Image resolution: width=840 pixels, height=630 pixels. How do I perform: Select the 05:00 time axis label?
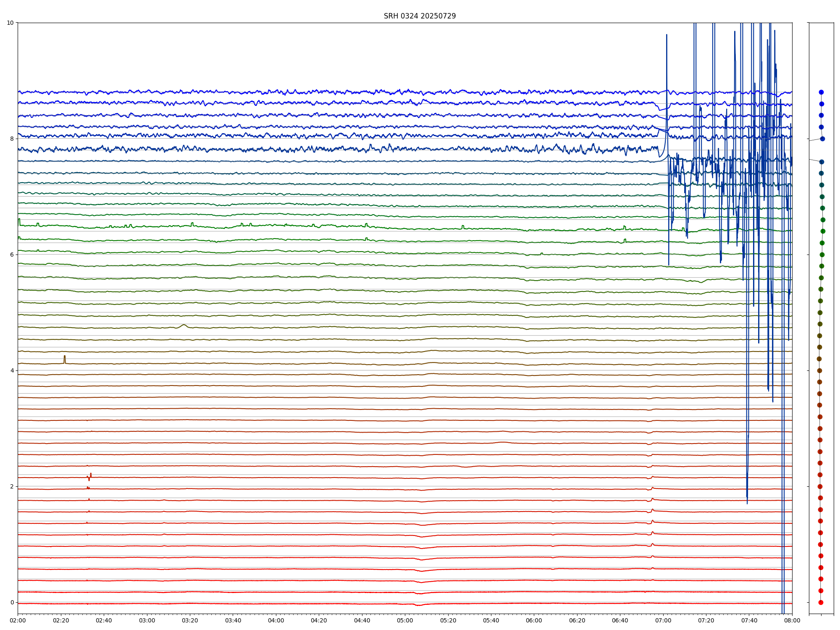coord(405,620)
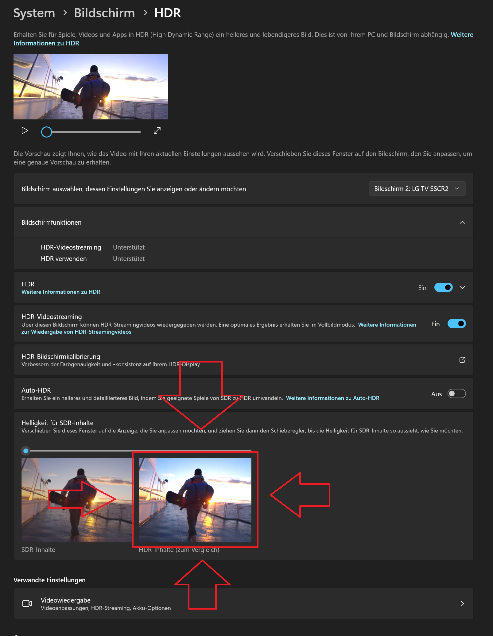Click the video playback progress handle

(47, 132)
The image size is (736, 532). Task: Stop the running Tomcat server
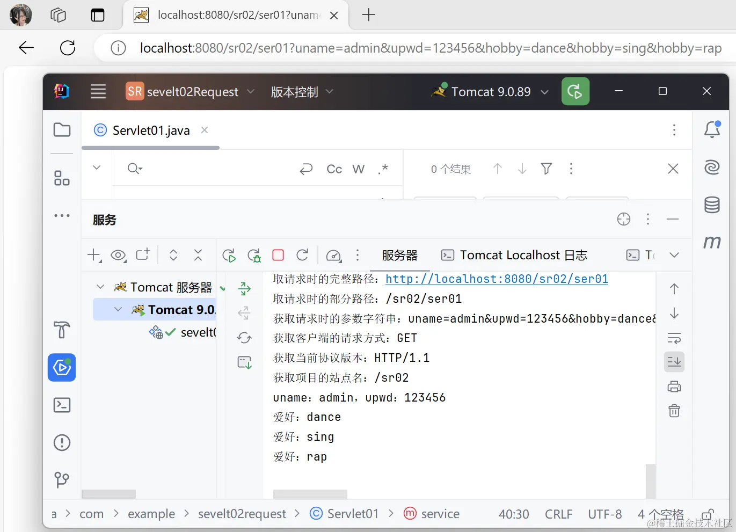278,255
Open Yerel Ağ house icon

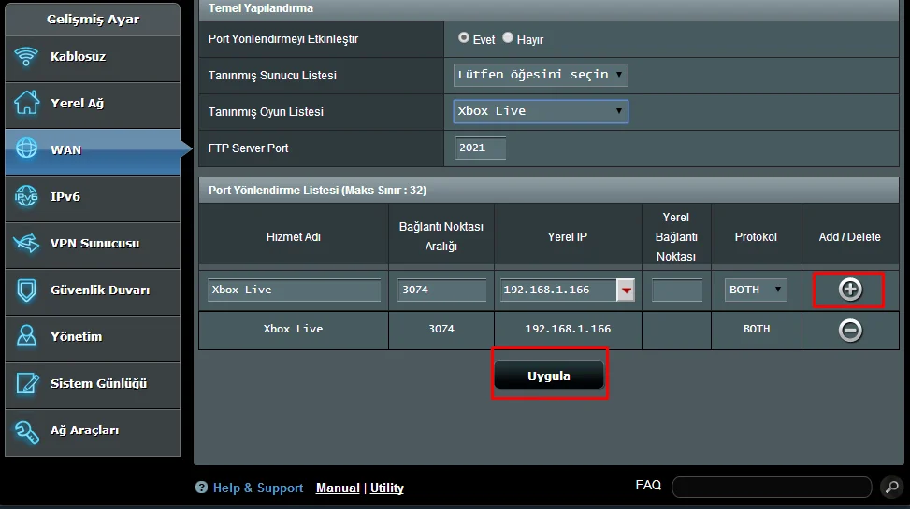point(26,104)
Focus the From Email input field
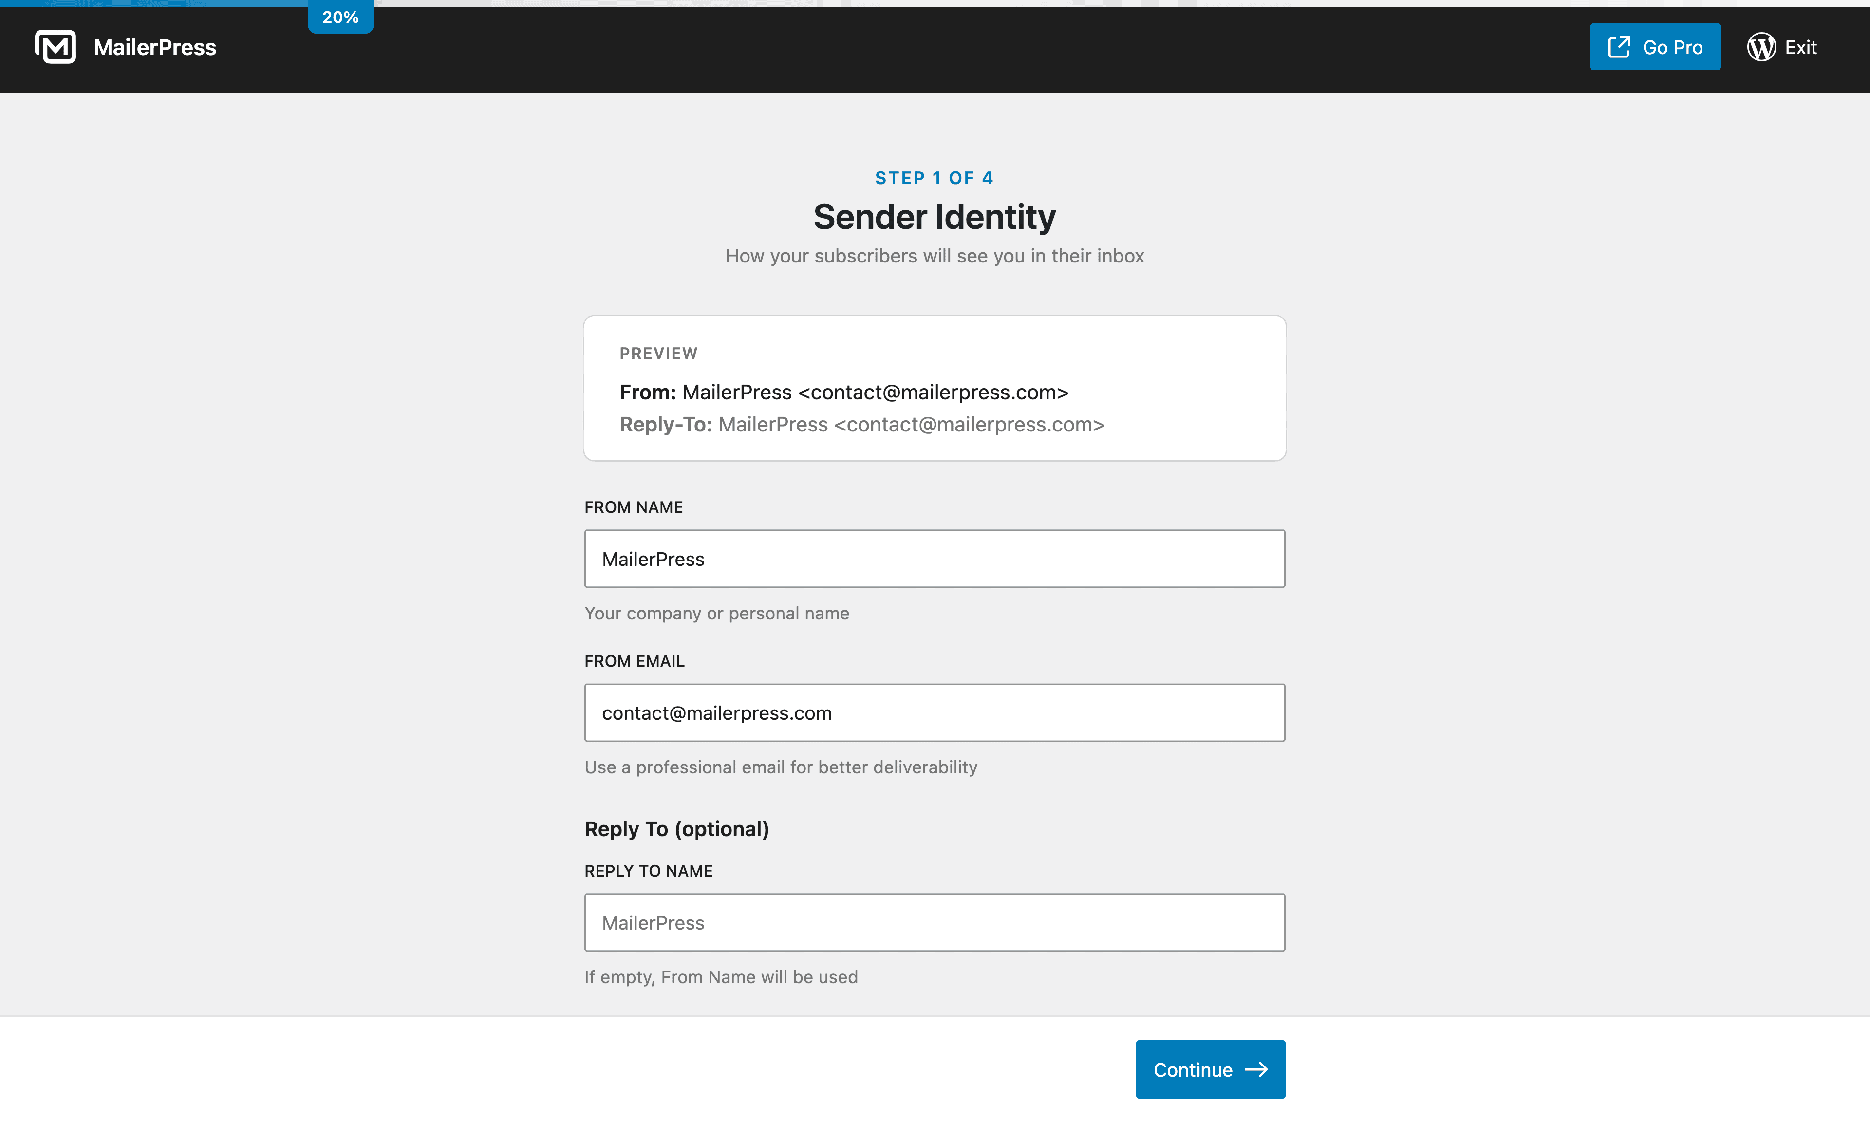 click(934, 713)
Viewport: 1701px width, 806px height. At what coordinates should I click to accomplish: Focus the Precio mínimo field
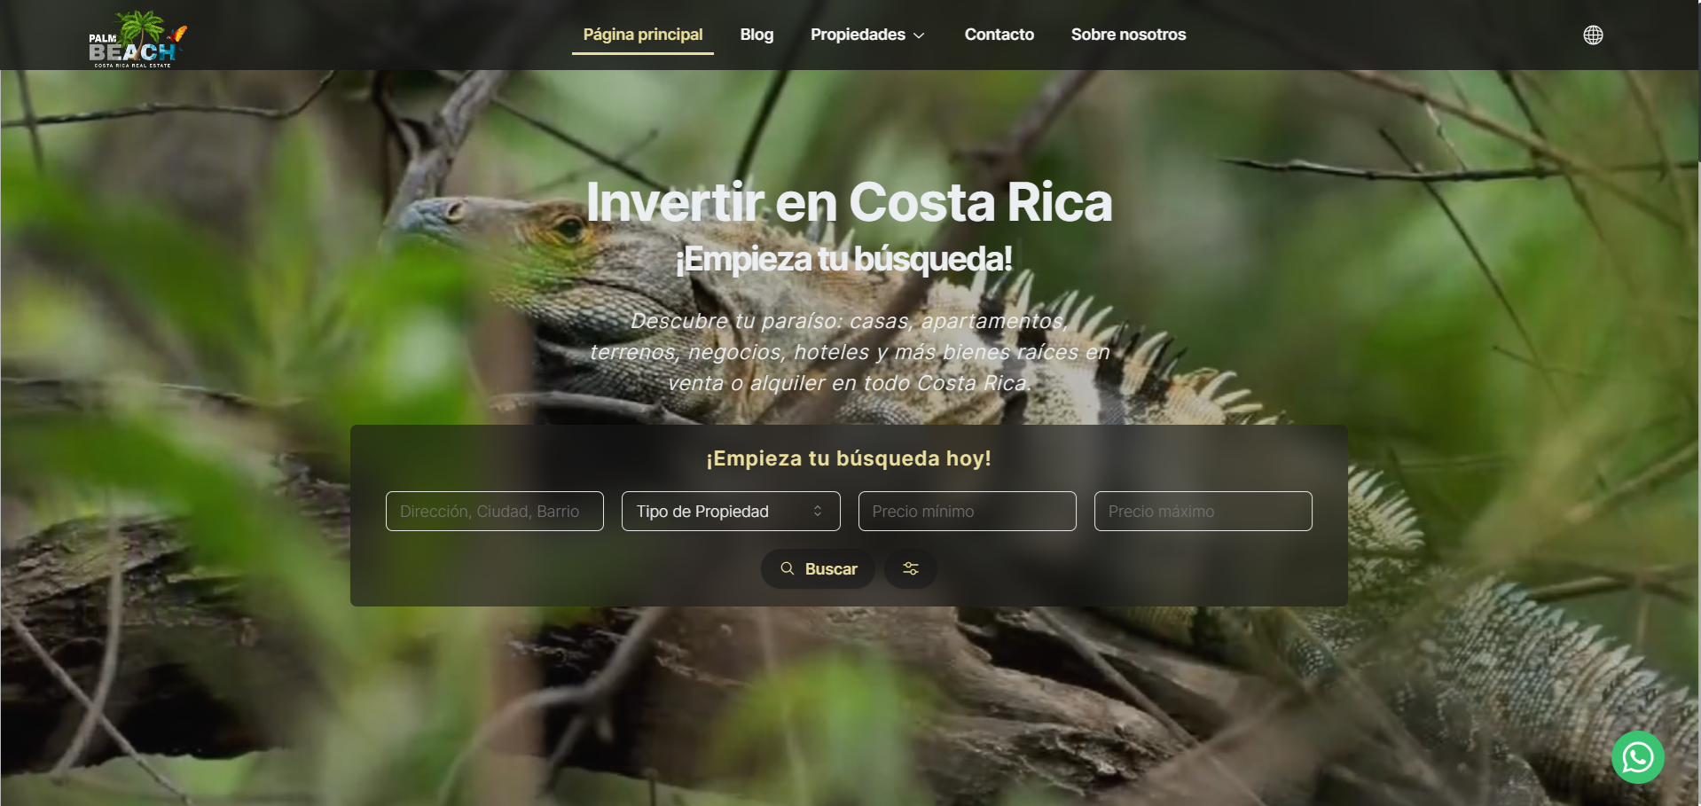968,512
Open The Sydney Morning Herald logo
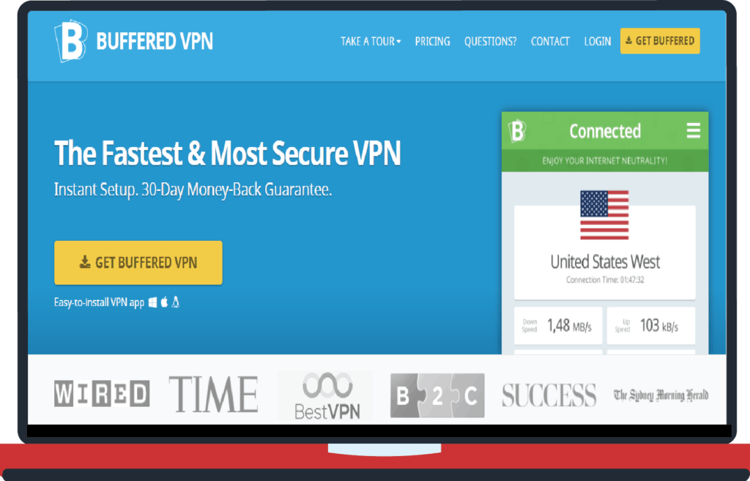 [661, 395]

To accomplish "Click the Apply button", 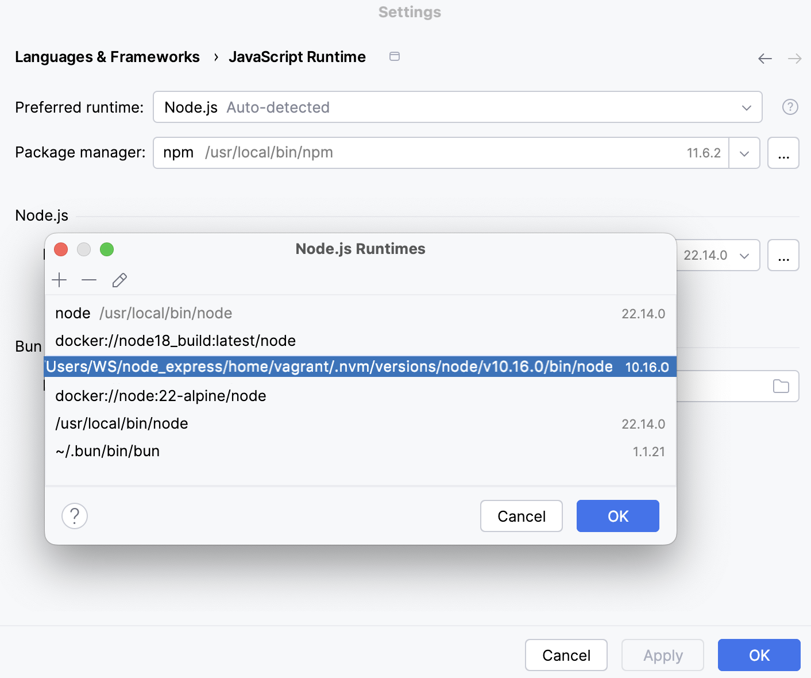I will pyautogui.click(x=663, y=655).
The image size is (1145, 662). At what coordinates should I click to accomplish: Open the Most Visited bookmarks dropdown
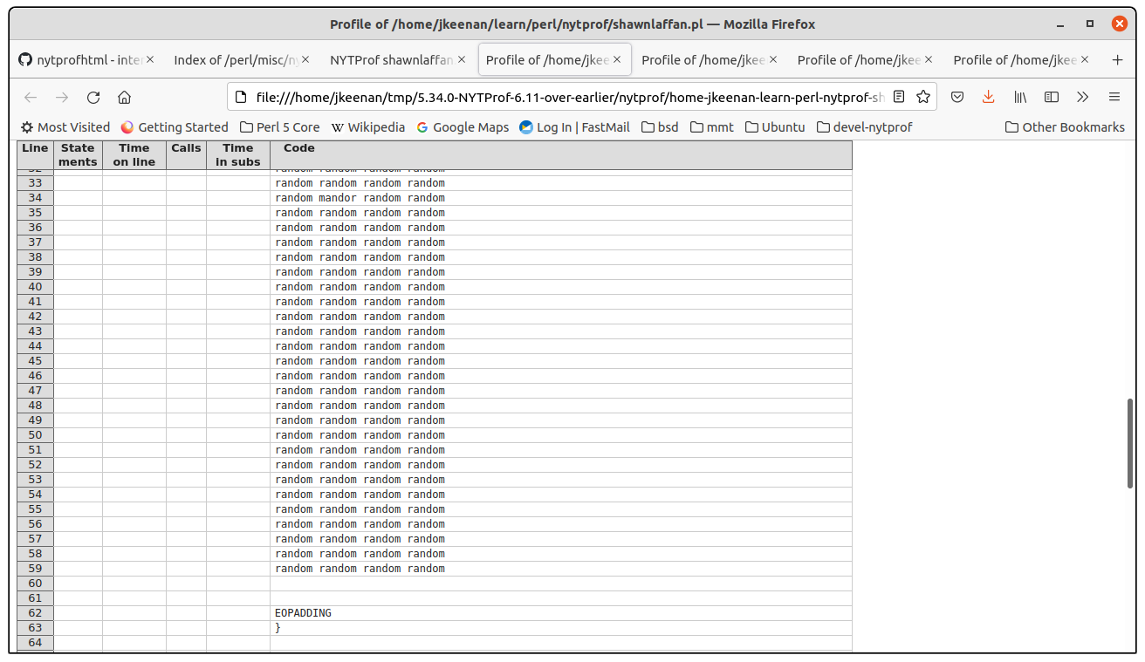65,127
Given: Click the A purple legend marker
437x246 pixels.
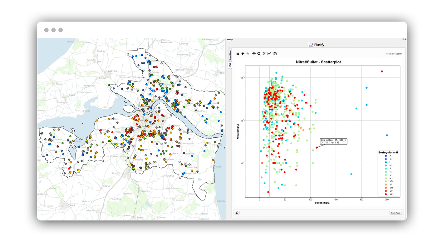Looking at the screenshot, I should tap(385, 156).
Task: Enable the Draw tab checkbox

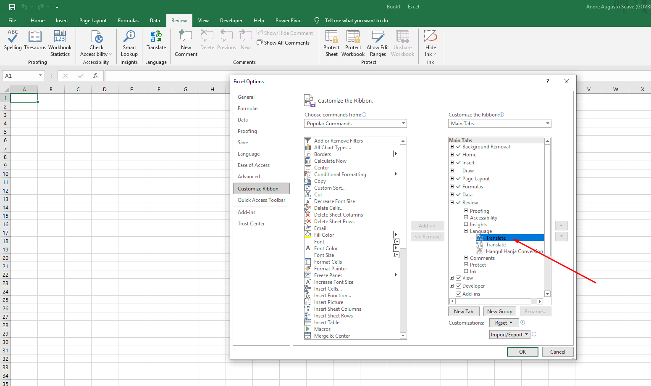Action: coord(458,170)
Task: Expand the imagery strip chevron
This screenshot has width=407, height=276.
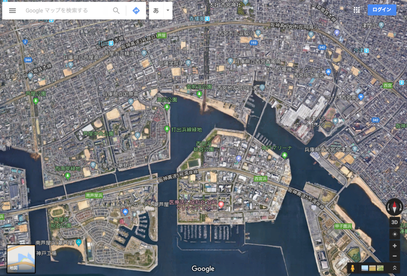Action: pos(395,268)
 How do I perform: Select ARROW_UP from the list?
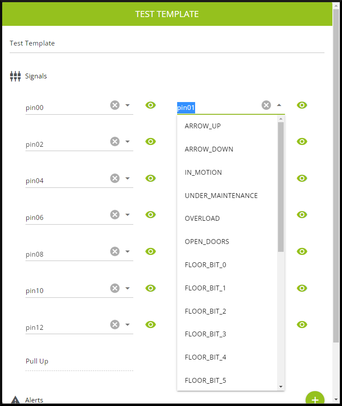click(x=203, y=126)
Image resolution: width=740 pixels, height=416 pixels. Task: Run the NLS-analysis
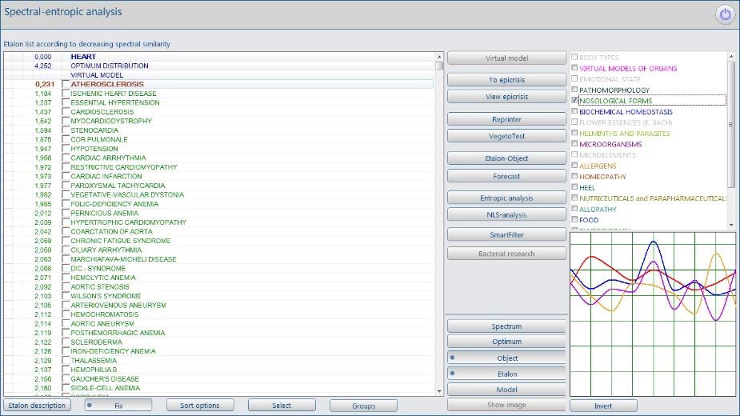tap(506, 214)
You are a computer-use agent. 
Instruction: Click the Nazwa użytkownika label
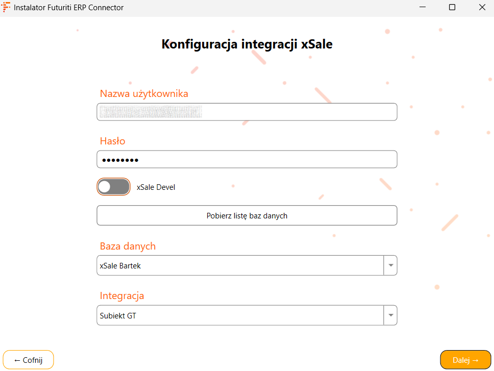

→ **Obiettivo**:
Trova nei record qui sopra tutte le righe che contengono la parola "Select" e copiale.

→ **Risultato**:
Image resolution: width=840 pixels, height=630 pixels. How do I perform: Select the 05:00 time axis label?
 How do I perform: Select ARROW_UP from the list?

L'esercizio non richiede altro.